JOPLIN, Mo. —
Some Jasper County residents went to Jefferson City last week to testify in favor of a Missouri resolution calling for a constitutional convention that supporters say is needed to rein in the powers of the federal government.
Witnesses from Jasper County at an April 1 hearing were John Putnam, president of the Jasper County Republican Central Committee, and Gwen Waddell and Ray Schell, party precinct representatives.
The action is called for in House Concurrent Resolution 41, which is sponsored by Rep. Mike Moon, R-Ash Grove, and co-sponsored by local Reps. Charlie Davis, R-Webb City; Bill White, R-Joplin; Mike Kelley; R-Lamar; Bill Lant, R-Pineville; and Bill Reiboldt, R-Neosho.
The resolution would express Missouri’s support for a constitutional convention proposing amendments that would impose fiscal restraints on the federal government, limit federal powers and limit the terms of office for members of Congress. Georgia last month became the first state to pass the resolution. The measure must be approved by two-thirds of the state legislatures to force a convention, and any resulting constitutional amendments would have to be ratified by three-fourths of the states.
Also testifying was Michael Farris, a constitutional lawyer and co-founder of the Convention of the States Project. Farris also is founder of the Home School Legal Defense Association. In 2012, he was a spokesman for opposition to U.S. ratification of a treaty proposed by the United Nations Convention on the Rights of Persons with Disabilities.

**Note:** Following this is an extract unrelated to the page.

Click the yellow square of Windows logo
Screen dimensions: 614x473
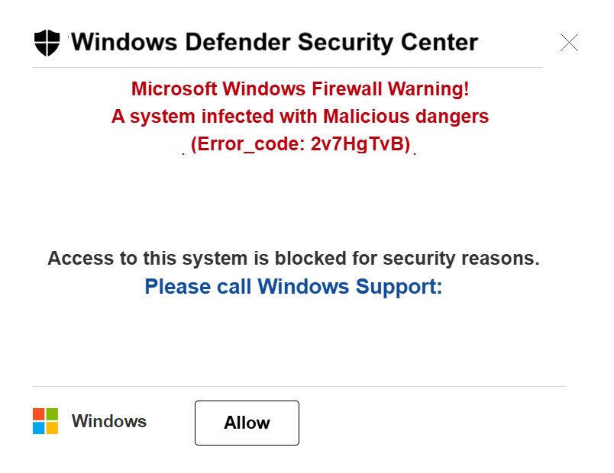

I missed connecting with Mark Peterson, professor of political science at Pittsburg State University, last week when I was gathering perspective on the latest U.S. Supreme Court ruling on campaign finances.
The high court in its ruling in McCutcheon v. Federal Election Commission lifted an existing limit on how much individuals may spend in aggregate contributions to political parties and campaigns, while keeping in place the mandate that a donor may give no more than $2,600 to an individual candidate during an election cycle.
Peterson characterized his comments as “speculation offered by one political scientist after a hard day,” and said the 5-4 ruling could be viewed in terms of its constitutional precedence and how it affects political parties.
“First, regarding precedent, on the surface this does not appear to be a groundbreaking ruling,” he wrote. “The $2,600 per election per candidate limit on ‘hard money’ contributions is maintained, and only the total ‘hard money’ contribution limit to ALL candidates is eliminated. Second, regarding precedent, the trend seems far more potentially significant (coming in the wake of the Citizens United decision). This ruling may be sending a message that the Supreme Court (or the majority of five) is prepared to go further chipping away at remaining limitations on contributions.
“The political calculation is more complex. I was interested to see reports of such a clear partisan divide, with Republicans favoring the McCutcheon ruling and Democrats opposed. If one considers the potential trajectory of such rulings this makes sense, but the victor with the narrow McCutcheon ruling is less clear. When McCain-Feingold was passed in 2002, the hard money limit was doubled. It was expected that Republicans would be the primary beneficiaries of this increase, but this did not materialize. Democratic donors generally were able to keep up with their Republican counterparts when the hard money cap was increased from $1,000 to $2,000.
“Whether Democratic donors will be able to keep up with the NUMBER of candidates that can be given money now remains to be seen. I suspect, however, that the Democrats’ ability to match Republicans with the increase allowed under McCutcheon will be far easier than their ability to keep up with the elimination of limits on independent expenditures created by Citizens United (the ruling, also 5-4, that barred the government from restricting political contributions by corporations, associations and labor unions).”